Statistical analyses were performed with the SAS statistical package (The SAS Institute, Inc., Cary, NC, release 9.1). The means ± SD are reported for continuous variables, except for variables with highly skewed distributions, where medians and interquartile ranges are reported. Proportions are reported for categorical variables. For the purpose of analysis, the logarithmic transformation of CAC+1 was used to reduce the effect of the skewness of the calcium data, and to permit inclusion in the analyses of those individuals with a CAC score of zero. Predictor variables with skewed distribution such as AAC, IL-6, and CRP were examined both untransformed as well as after log transformation. Although log transformation of IL-6 yielded more significant p-values, we chose to use the untransformed variables for ease of interpretation and clinical application. Two subjects with values of IL-6 > 25 pg/mL, and 15 subjects with values of CRP > 20 mg/L were excluded as extreme outliers, as these high measured levels may be due to transitory events such as acute infections. For initial assessment of inflammatory markers, we first just compared differences in the calcium scores (logarithmic transformed values of CAC+1) among categories of inflammatory markers. For ease of interpretation, data are back transformed and presented graphically as geometric means with 95% confidence intervals. To further investigate the association between these risk factors and CAC, multiple linear regression analysis was performed. Stepwise variable selection was performed to find the set of statistically significant traditional and nontraditional risk factors (age, hypertension, AAC and IL-6) to include along with several biologically relevant variables that had significant univariate associations with CAC to provide a comprehensive but relatively parsimonious model. A more complete model that included other available variables not selected in this final model did not appreciably change results and is not presented. Gender was not included as one of covariates in the multivariable model, since only 6% (n= 17) of the study population were women. However, we evaluated the effect of gender by also analyzing the data after excluding women from the analyses.

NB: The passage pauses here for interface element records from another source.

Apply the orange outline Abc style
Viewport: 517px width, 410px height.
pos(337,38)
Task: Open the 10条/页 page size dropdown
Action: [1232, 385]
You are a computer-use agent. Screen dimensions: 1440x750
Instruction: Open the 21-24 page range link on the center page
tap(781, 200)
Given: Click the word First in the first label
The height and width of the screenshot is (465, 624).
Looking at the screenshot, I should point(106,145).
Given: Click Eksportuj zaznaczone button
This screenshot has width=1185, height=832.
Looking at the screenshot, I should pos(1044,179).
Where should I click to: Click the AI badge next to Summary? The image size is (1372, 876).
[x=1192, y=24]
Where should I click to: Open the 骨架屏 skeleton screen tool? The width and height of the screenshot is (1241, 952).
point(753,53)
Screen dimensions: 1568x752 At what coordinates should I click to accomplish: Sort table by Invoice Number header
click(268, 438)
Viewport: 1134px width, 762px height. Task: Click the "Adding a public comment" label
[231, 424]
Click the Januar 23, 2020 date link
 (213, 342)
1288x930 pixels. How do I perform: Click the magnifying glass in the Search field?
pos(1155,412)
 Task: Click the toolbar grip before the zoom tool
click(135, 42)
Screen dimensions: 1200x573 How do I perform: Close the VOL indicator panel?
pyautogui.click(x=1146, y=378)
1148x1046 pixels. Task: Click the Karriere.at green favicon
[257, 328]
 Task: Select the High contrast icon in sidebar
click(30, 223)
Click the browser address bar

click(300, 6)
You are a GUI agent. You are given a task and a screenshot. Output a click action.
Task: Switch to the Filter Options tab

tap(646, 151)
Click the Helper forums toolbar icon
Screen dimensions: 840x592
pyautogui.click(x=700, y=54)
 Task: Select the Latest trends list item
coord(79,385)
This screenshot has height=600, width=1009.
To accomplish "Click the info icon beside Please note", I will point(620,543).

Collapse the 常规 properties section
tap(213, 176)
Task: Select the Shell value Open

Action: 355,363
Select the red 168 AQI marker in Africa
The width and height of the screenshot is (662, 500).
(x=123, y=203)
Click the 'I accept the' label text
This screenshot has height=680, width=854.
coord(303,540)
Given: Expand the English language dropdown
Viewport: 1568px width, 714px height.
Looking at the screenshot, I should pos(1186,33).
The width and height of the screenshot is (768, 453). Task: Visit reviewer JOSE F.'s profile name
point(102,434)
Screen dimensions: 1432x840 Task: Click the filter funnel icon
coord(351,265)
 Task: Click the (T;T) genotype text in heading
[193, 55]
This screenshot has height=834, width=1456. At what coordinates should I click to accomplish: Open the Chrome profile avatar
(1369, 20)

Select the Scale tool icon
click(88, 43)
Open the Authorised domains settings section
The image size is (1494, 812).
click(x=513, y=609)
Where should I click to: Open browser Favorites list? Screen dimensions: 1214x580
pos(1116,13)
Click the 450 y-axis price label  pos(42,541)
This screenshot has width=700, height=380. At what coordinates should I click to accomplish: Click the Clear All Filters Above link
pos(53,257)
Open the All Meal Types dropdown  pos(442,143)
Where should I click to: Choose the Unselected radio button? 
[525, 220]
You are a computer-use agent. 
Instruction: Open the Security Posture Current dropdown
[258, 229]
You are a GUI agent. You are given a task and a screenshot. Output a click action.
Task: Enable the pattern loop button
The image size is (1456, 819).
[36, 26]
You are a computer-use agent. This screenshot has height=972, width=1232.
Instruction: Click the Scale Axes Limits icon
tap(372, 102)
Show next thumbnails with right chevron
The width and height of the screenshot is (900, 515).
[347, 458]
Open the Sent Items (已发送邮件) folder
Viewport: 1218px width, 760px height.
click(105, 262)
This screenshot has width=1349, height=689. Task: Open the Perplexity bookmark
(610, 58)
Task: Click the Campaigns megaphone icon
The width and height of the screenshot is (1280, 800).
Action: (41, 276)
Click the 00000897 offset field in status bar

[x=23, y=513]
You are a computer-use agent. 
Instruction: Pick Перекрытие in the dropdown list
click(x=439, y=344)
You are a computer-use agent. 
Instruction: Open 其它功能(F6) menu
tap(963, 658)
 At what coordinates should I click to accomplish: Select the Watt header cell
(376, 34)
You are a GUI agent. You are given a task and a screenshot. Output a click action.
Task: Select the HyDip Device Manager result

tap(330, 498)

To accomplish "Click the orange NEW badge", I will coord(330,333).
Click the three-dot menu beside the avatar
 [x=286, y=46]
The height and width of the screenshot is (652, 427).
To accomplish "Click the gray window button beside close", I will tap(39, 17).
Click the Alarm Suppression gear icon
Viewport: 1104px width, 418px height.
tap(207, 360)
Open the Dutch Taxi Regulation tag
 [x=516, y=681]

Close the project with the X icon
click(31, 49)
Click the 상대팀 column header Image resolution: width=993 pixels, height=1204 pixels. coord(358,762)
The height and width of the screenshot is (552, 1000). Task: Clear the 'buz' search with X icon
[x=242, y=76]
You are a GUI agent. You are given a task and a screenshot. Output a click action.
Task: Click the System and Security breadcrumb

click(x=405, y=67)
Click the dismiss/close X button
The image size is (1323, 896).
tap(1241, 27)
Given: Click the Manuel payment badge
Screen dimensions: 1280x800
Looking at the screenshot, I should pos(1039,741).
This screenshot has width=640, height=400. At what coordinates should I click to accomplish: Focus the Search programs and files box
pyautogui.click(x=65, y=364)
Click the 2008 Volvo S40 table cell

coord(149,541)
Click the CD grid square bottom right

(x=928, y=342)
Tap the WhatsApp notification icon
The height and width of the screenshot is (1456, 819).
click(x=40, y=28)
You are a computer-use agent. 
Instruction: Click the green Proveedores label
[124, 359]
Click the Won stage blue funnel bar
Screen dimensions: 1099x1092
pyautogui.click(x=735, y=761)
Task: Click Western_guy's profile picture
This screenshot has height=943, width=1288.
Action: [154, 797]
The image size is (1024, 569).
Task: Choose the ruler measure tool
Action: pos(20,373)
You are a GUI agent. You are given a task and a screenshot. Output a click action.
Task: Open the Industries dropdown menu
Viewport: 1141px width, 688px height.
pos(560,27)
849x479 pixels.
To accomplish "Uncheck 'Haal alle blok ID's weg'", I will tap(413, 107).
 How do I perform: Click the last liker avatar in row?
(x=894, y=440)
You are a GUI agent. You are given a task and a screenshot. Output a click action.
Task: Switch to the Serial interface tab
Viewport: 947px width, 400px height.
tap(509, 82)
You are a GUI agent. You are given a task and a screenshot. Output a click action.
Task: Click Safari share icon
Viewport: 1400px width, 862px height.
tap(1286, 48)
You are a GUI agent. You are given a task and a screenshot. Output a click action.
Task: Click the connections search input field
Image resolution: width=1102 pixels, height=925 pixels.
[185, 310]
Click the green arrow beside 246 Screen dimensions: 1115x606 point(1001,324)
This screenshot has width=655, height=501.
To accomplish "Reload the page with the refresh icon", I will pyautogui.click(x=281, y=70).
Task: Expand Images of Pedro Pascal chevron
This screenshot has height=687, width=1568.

Our study population included 306 subjects, with a mean ± SD age of 61 ± 9 years and duration of T2DM of 12 ± 8 years (Table 1). The majority of subjects were male (94%), non-Hispanic white (66%), had a history of hypertension (78%) and of past or current smoking (72%), and had laboratory evidence of dyslipidemia (total cholesterol/HDL cholesterol ratio of 5.2 ± 1.8). In addition, as indicated above our study was a substudy to VADT study and non-responsiveness to at least one oral agent and/or daily insulin injections was one of the eligibility criteria for enrollment in the study. Therefore, the majority of subjects had poor glycemic control as reflected by a mean HbA1c 9.3% ± 1.4. However, in contrast to other studies[18, 19], older subjects in our study had lower HbA1c levels, despite longer diabetes duration.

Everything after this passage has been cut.